2. Les recherches existantes décrivent surtout la prévalence des enfants zéro dose ou les obstacles à la vaccination – mais évaluent rarement les solutions
Si la prévalence, les facteurs de risque et les obstacles sont bien documentés, l’article souligne en revanche un déficit majeur de données sur ce qui fonctionne concrètement pour atteindre et vacciner ces populations.
Parmi les 82 études examinées, la grande majorité portait sur le recensement et la localisation des enfants zéro dose, ainsi que sur les raisons de leur non-vaccination. 73 études apportaient des données quantitatives sur leur nombre et leur répartition, mais seulement 24 analysaient les obstacles à l’accès ou à l’adhésion vaccinale. Fait marquant, la revue n’a trouvé aucune étude publiée évaluant l’impact, le coût ou l’efficacité d’interventions spécifiques visant à réduire la population zéro dose, révélant ainsi une lacune critique dans la recherche en sciences de l’implémentation appliquée à la vaccination de routine.
3. Des interventions rigoureusement évaluées et davantage de recherche sur l’implémentation sont urgemment nécessaires
Les auteurs appellent à la réalisation d’études portant sur les stratégies de vaccination de routine ciblant les enfants zéro dose et les communautés non atteintes, en mesurant non seulement la couverture, mais aussi le coût, le rapport coût-efficacité et les effets sanitaires plus larges. Ces recherches sont essentielles pour éclairer les politiques publiques, orienter efficacement les ressources et combler le fossé en matière d’équité vaccinale aux niveaux local, national et mondial.

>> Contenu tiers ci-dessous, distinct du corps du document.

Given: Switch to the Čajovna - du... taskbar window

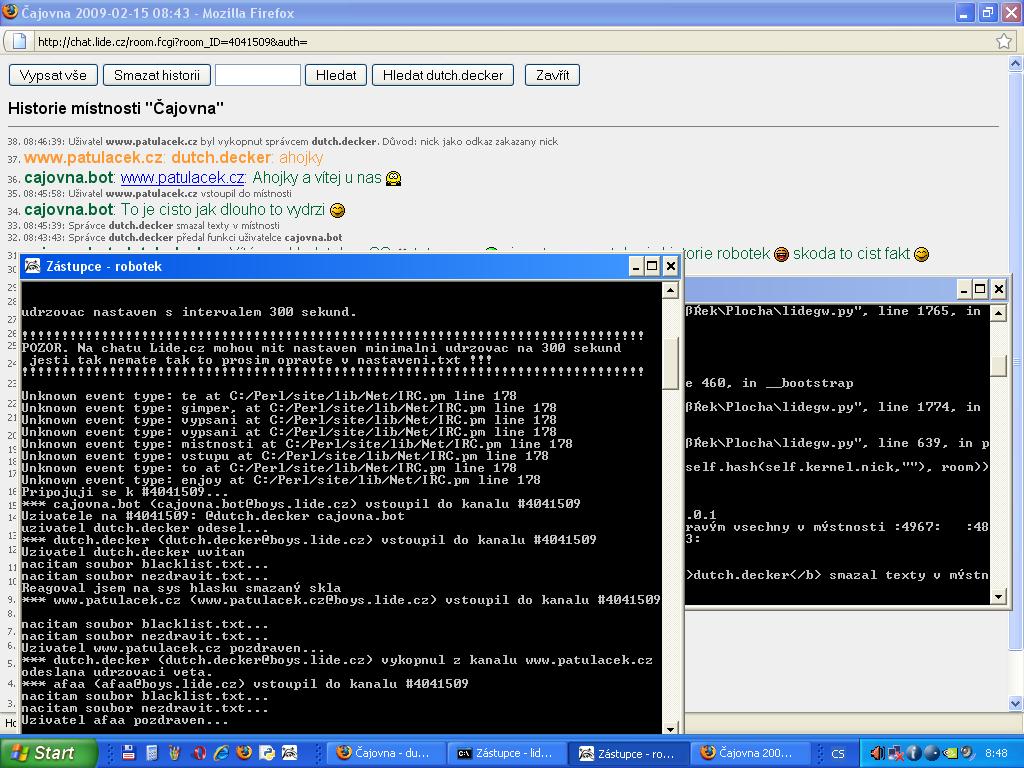Looking at the screenshot, I should coord(385,753).
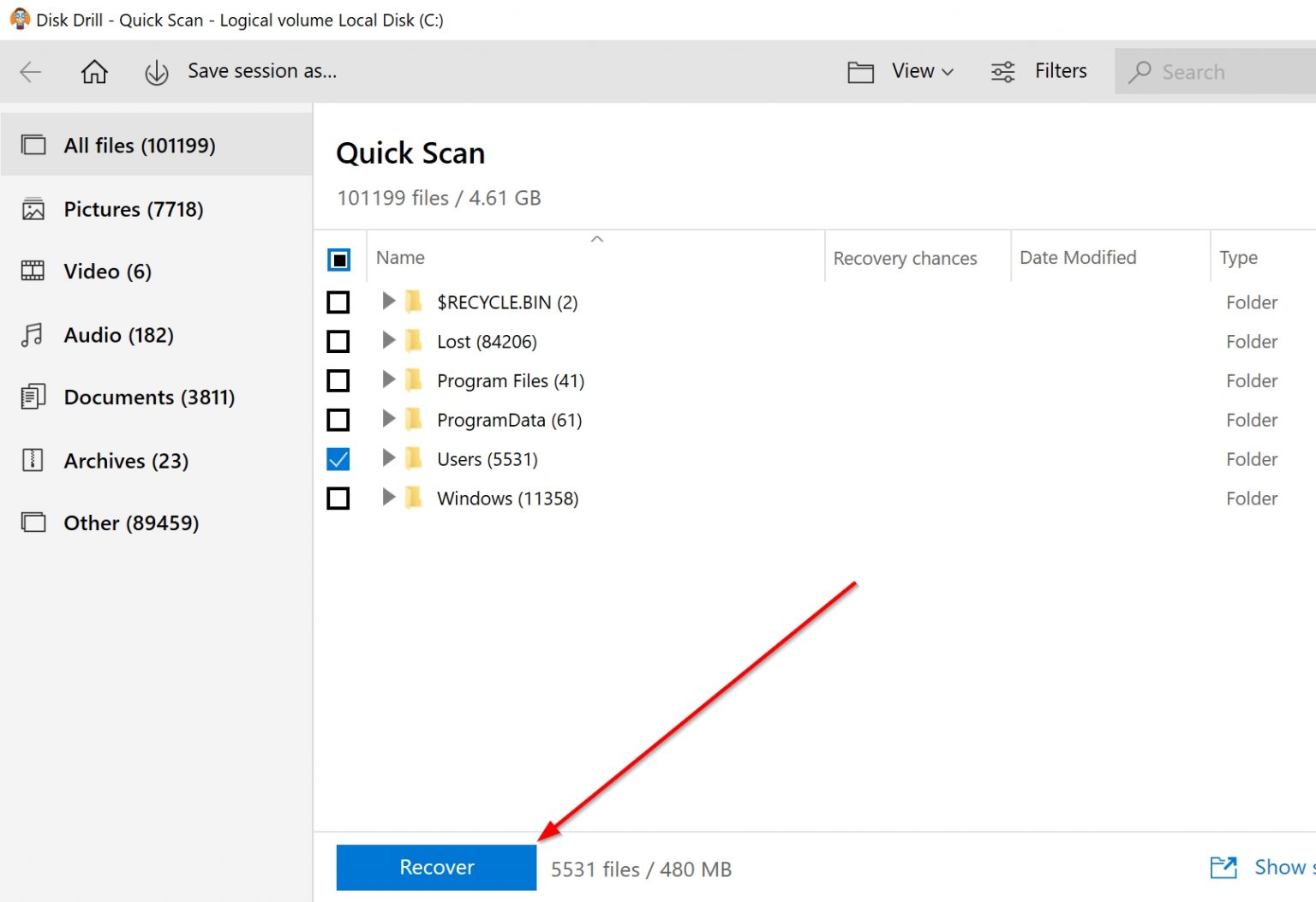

4. Les enfants zéro dose subissent des privations multiples et cumulées qui accroissent leurs risques
Les chercheurs constatent que les enfants zéro dose sont surreprésentés dans des familles et communautés confrontées à un cumul de limitations sanitaires, économiques et éducatives. Le faible statut socio-économique (signalé dans 29 études) et le faible niveau d’éducation ou d’alphabétisation maternelle (signalé dans 28 études) apparaissent particulièrement fréquents. Les formes de privation varient fortement selon les régions géographiques, les groupes de population et les contextes locaux – ce qui souligne la nécessité de stratégies sensibles au contexte et capables de répondre à des facteurs de risque multiples et imbriqués.
Pour aller plus loin
5. Des approches plus transformatrices et intégrées sont nécessaires pour parvenir à l’équité vaccinale
Plutôt que de se limiter à des améliorations progressives de la couverture vaccinale, l’article appelle à un changement vers des stratégies intégrées capables de s’attaquer simultanément à plusieurs dimensions de la privation. Les interventions doivent être adaptées aux contextes locaux et conçues pour fournir des services de santé en parallèle d’autres formes de soutien social – comme l’éducation maternelle, l’autonomisation économique et les actions de proximité communautaires – afin de lever l’enchevêtrement d’obstacles qui maintiennent les enfants zéro dose en dehors de la vaccination et les enferment dans des situations de désavantage.
Cela suppose des partenariats avec les communautés, une action multisectorielle et une évaluation globale des résultats, allant au-delà de la seule mesure de la couverture vaccinale.